■ Problem requirements:
With both ends included, repeat exactly the lines of the entries below from the one containing "The width and height of the screenshot is (1176, 1017)." down to the one containing "Given: Click the purple", and no others.

■ Information provided:
• • • • •
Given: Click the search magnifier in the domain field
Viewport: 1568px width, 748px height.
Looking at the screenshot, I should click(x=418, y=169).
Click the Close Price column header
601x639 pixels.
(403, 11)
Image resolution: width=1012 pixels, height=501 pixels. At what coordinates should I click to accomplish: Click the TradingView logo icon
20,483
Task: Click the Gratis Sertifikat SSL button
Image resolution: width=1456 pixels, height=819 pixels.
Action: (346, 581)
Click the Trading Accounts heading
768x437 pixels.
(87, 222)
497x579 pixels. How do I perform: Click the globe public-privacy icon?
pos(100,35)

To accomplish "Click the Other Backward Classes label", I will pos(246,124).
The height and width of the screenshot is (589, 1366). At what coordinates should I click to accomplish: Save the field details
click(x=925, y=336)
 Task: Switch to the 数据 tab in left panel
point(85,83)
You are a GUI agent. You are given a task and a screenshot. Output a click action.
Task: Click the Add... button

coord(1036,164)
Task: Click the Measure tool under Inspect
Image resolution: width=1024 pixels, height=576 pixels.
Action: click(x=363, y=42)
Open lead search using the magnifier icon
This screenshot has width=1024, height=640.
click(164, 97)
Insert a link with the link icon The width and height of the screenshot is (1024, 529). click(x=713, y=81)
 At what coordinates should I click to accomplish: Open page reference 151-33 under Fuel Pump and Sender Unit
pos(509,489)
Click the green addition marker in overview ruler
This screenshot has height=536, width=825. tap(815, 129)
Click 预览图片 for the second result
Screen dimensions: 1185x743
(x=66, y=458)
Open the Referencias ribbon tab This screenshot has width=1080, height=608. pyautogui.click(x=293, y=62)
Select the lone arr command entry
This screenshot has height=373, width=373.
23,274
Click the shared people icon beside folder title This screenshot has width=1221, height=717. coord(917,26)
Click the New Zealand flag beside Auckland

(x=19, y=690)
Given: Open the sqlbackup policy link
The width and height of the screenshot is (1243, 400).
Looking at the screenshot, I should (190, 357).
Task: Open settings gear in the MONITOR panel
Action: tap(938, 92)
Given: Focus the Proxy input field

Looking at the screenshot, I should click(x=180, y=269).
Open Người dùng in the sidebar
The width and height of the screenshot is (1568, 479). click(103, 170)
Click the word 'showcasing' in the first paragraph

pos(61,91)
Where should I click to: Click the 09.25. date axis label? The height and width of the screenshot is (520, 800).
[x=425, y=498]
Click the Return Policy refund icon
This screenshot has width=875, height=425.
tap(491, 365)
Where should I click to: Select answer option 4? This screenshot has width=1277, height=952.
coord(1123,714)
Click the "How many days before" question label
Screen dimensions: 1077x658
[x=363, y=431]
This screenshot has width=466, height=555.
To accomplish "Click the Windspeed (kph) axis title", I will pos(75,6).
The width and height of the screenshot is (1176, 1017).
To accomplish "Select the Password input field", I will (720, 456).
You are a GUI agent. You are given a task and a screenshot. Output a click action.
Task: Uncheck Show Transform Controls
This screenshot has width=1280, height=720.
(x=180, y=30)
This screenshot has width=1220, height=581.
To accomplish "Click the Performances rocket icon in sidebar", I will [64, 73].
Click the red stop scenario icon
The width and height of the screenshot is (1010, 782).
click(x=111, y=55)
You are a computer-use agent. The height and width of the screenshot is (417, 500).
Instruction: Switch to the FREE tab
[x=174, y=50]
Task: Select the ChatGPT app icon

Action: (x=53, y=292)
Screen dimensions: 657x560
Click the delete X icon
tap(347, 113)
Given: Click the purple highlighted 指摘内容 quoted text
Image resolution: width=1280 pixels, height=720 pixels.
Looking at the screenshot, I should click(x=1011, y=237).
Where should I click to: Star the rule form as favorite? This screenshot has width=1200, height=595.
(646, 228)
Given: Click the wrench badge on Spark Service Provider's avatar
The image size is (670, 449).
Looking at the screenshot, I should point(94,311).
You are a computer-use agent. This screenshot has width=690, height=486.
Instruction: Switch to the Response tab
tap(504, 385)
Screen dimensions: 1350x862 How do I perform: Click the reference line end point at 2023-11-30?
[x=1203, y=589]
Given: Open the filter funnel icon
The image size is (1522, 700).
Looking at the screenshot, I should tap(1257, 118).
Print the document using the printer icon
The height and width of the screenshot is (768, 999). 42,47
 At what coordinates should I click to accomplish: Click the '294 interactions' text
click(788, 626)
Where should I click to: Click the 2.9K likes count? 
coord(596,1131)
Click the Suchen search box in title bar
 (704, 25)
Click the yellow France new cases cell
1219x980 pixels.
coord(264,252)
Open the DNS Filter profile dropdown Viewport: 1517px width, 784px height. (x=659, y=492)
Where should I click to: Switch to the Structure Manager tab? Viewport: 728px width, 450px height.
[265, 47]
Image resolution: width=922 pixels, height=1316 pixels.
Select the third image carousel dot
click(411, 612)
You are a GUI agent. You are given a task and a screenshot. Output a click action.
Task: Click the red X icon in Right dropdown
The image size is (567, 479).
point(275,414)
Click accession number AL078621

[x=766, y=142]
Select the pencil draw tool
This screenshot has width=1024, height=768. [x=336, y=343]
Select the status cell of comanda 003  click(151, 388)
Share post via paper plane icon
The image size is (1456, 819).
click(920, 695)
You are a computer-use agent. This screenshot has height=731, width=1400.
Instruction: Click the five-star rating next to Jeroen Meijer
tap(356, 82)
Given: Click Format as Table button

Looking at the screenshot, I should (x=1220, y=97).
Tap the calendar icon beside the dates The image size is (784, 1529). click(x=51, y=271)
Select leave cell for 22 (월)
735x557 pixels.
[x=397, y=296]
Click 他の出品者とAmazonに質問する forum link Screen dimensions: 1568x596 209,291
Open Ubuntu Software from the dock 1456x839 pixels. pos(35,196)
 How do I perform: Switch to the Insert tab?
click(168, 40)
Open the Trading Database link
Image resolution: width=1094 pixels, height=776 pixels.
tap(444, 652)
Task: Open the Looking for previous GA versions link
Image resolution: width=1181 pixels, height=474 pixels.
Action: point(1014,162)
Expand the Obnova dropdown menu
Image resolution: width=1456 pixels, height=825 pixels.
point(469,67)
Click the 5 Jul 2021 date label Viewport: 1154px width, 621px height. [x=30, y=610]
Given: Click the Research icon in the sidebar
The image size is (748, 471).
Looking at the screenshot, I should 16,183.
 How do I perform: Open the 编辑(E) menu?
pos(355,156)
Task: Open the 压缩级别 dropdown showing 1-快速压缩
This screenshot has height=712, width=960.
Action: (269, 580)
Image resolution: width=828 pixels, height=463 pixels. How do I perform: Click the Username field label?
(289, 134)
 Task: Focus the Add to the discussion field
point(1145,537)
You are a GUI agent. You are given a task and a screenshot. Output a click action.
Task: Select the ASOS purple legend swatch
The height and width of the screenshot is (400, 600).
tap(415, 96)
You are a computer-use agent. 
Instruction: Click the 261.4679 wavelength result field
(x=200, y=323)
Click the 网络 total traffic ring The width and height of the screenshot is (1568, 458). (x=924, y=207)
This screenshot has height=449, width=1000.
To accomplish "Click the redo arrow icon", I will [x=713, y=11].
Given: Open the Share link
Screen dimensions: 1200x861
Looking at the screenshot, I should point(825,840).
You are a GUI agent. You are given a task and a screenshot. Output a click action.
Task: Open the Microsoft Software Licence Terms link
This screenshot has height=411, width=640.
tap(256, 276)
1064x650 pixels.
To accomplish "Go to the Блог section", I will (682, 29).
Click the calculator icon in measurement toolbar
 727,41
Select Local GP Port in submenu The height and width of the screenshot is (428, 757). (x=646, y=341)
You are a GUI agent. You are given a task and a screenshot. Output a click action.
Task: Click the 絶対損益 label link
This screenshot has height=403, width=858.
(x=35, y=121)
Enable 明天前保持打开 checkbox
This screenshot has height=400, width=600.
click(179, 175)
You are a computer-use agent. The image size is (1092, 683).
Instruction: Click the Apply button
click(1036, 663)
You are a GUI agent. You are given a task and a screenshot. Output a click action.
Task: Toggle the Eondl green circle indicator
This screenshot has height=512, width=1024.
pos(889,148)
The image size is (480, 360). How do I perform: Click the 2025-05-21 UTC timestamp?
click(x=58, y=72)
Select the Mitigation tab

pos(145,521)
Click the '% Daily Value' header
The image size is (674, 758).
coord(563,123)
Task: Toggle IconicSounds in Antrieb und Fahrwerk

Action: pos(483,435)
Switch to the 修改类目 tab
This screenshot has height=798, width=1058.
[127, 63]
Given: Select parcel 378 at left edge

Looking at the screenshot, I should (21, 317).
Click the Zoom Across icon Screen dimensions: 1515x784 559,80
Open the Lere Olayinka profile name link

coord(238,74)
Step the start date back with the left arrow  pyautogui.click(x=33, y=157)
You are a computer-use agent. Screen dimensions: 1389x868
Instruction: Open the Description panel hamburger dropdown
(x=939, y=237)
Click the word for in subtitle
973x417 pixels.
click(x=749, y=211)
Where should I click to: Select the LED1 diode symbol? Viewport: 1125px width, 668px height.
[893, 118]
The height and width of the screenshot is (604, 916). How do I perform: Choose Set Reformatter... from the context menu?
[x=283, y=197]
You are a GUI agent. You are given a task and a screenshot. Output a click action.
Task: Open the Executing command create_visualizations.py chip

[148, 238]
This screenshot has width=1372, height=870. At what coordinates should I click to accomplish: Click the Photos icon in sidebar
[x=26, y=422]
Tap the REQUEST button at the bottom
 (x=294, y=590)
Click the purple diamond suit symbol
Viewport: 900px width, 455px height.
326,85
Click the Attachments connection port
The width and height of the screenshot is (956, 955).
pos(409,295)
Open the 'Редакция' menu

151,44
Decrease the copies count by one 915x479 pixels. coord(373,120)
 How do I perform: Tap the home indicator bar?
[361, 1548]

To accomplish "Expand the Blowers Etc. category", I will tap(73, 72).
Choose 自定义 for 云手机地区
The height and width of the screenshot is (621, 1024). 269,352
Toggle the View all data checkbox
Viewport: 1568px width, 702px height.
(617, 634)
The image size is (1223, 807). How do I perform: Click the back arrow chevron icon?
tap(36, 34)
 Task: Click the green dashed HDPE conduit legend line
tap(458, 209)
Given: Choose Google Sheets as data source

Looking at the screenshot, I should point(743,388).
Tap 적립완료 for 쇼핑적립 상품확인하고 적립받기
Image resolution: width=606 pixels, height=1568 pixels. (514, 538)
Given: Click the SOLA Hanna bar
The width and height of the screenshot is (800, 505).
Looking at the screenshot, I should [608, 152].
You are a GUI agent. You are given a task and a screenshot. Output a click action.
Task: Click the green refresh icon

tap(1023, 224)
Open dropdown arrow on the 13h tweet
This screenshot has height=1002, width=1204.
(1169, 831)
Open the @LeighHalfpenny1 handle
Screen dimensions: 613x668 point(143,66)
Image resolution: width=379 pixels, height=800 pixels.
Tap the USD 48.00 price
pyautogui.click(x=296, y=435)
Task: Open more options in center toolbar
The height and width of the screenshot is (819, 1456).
• • • • •
■ Response:
The width and height of the screenshot is (1176, 1017).
To accomplish "Select the Password input field", I will (720, 456).
You are a GUI agent. You are given a task and a screenshot. Output a click action.
Task: Uncheck Show Transform Controls
This screenshot has width=1280, height=720.
(x=180, y=30)
This screenshot has width=1220, height=581.
To accomplish "Click the Performances rocket icon in sidebar", I will [64, 73].
Click the red stop scenario icon
The width and height of the screenshot is (1010, 782).
click(x=111, y=55)
You are a computer-use agent. The height and width of the screenshot is (417, 500).
Instruction: Switch to the FREE tab
[x=174, y=50]
Task: Select the ChatGPT app icon

Action: (x=53, y=292)
Screen dimensions: 657x560
Click the delete X icon
tap(347, 113)
Given: Click the purple highlighted 指摘内容 quoted text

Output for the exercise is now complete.